✍🏻Erizal
Iran benar-benar menjadi kerikil tajam dalam sepatu Donald Trump. Ambisinya untuk berlari kencang menguasai Iran, selalu terhalang. Apa yang terjadi di Venezuela tak terulang mudah di Iran.
Lepas sepatu tak mungkin. Karena, aspal panas peperangan yang hampir dua bulan jauh lebih menyakitkan. Jangankan berlari, berjalan bahkan berdiri pun, tak bisa. Tak mudah menghadapi Iran.
Kalau tak lepas sepatu, maka kerikil tajam dalam sepatu Donald Trump itu benar-benar melukai kaki kekuasaan Donald Trump. Akibatnya, Trump hanya berteriak sendiri saja, tanpa didengarkan Iran.
Trump umumkan sendiri gencatan senjata tanpa batas waktu. Itu artinya Iran harus Siaga Satu terus, karena sewaktu-waktu bisa saja diserang. Sebab, Selat Hormuz masih diblokade Amerika di ujung.
Orang seperti Donald Trump rasanya tak akan mau kalah begitu saja. Kalahpun akan dia klaim sebagai kemenangan. Kalah dari Joe Biden pendukungnya demo, dan ia maju lagi sampai akhirnya menang.
Makanya, Iran juga harus siap-siap. Perundingan saja bisa dibatalkan, apalagi tanpa perundingan.
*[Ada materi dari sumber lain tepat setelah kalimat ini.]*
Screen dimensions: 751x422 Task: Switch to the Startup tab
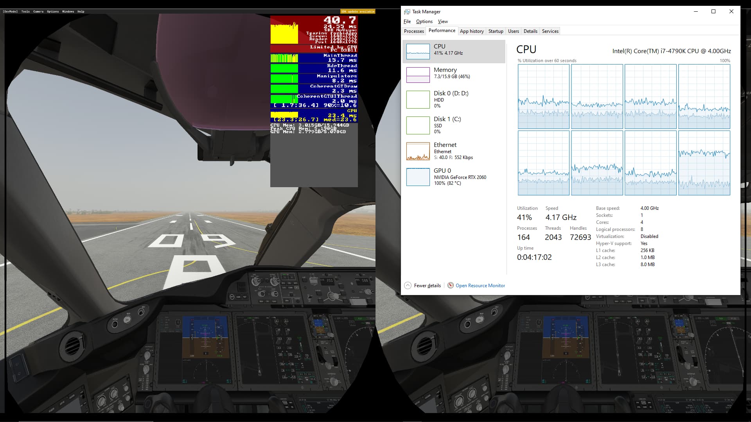pos(496,31)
Tanpa batas waktu, gencatan senjata bisa saja berubah jadi penyerangan.
***
Iran memang dalam kondisi SIAGA 1.
“Di Iran, tidak ada ekstremis atau moderat;
Kita semua adalah “orang Iran” dan “revolusioner” dan dengan persatuan bangsa dan negara yang kokoh, dengan ketaatan penuh kepada Pemimpin Tertinggi Revolusi, kita akan membuat agresor kriminal menyesali perbuatannya.
Satu Tuhan, satu pemimpin, satu bangsa, dan satu jalan; dan itulah jalan kemenangan bagi Iran, yang lebih berharga daripada hidup,” tandas Mohammad Bagher Ghalibaf, Ketua Parlemen Iran yang juga Ketua Tim Negosiator Iran di akun X (23/4/2026).